## TASK TO CARRY OUT
Copy the material word for word, from the line with "Click the Malta Male dashed legend swatch" through the line with "(360, 360). point(303,296)".

[Recorded data]

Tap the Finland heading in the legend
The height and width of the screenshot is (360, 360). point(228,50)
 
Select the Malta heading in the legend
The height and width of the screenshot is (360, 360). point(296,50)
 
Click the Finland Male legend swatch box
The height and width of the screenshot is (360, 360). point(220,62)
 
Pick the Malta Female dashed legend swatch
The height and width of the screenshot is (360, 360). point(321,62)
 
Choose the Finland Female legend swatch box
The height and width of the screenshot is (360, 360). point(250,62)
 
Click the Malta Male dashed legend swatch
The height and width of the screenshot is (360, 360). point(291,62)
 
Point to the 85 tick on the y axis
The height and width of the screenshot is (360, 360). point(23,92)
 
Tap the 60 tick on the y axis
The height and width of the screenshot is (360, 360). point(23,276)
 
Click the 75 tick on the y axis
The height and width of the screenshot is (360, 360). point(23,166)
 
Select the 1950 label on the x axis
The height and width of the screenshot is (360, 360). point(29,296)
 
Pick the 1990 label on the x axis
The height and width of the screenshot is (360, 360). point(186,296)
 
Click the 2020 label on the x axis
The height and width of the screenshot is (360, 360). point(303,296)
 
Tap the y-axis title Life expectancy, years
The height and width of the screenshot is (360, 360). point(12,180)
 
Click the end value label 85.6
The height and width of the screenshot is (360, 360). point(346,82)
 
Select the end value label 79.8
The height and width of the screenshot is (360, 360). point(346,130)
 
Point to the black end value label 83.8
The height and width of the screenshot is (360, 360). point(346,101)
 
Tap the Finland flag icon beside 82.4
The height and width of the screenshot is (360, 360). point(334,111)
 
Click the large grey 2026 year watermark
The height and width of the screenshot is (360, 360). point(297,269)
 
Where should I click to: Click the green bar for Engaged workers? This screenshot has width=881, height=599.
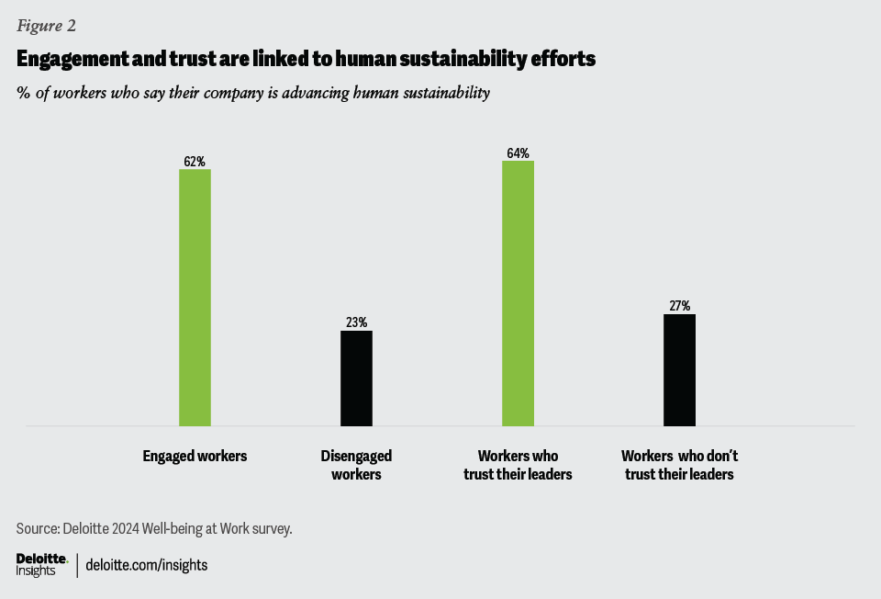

## EXERCISE SOLUTION
Click the Malta Male dashed legend swatch
The height and width of the screenshot is (360, 360). point(291,62)
 
Point to the 85 tick on the y axis
The height and width of the screenshot is (360, 360). point(23,92)
 
Tap the 60 tick on the y axis
The height and width of the screenshot is (360, 360). point(23,276)
 
Click the 75 tick on the y axis
The height and width of the screenshot is (360, 360). point(23,166)
 
Select the 1950 label on the x axis
The height and width of the screenshot is (360, 360). point(29,296)
 
Pick the 1990 label on the x axis
The height and width of the screenshot is (360, 360). point(186,296)
 
Click the 2020 label on the x axis
The height and width of the screenshot is (360, 360). point(303,296)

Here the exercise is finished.